**What is expected:** Print every record exactly, but leave out the pictures.

###

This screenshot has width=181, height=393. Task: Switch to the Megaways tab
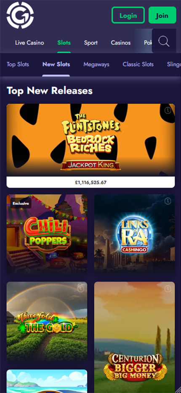[x=96, y=65]
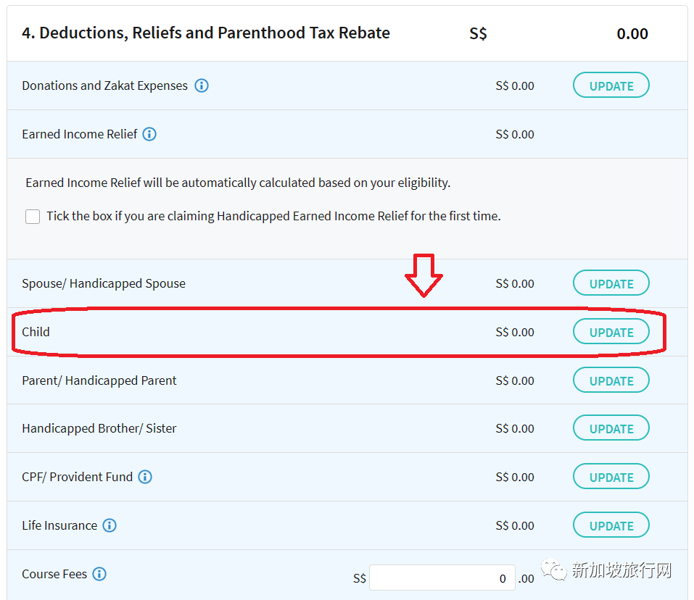Update Parent/ Handicapped Parent relief
Image resolution: width=694 pixels, height=600 pixels.
pos(611,380)
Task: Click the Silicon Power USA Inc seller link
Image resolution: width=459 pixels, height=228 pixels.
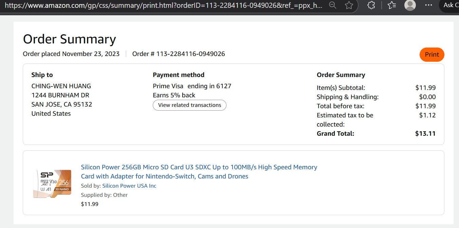Action: pos(129,186)
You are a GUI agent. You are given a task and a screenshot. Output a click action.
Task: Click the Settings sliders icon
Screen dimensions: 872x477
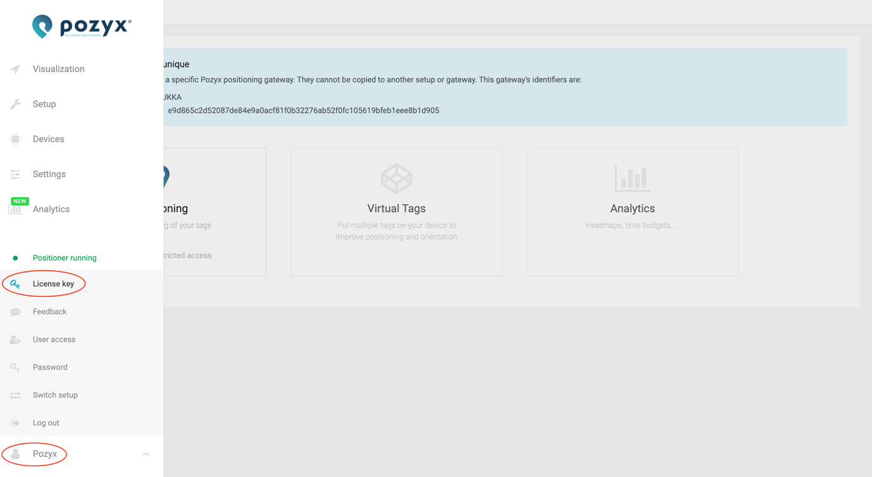pyautogui.click(x=15, y=174)
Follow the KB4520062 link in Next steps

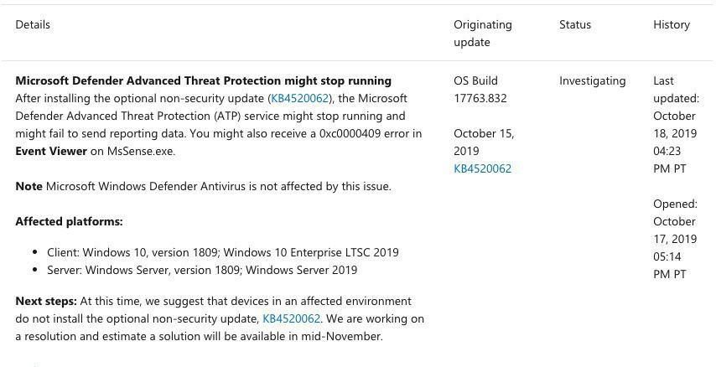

###

**Written response:**
This screenshot has width=181, height=393. Task: Switch to the Megaways tab
[x=96, y=65]
Update Parent/ Handicapped Parent relief
Image resolution: width=694 pixels, height=600 pixels.
pos(611,380)
Task: Click the Silicon Power USA Inc seller link
Image resolution: width=459 pixels, height=228 pixels.
Action: pos(129,186)
You are a GUI agent. You are given a task and a screenshot. Output a click action.
Task: Click the Settings sliders icon
Screen dimensions: 872x477
pyautogui.click(x=15, y=174)
Follow the KB4520062 link in Next steps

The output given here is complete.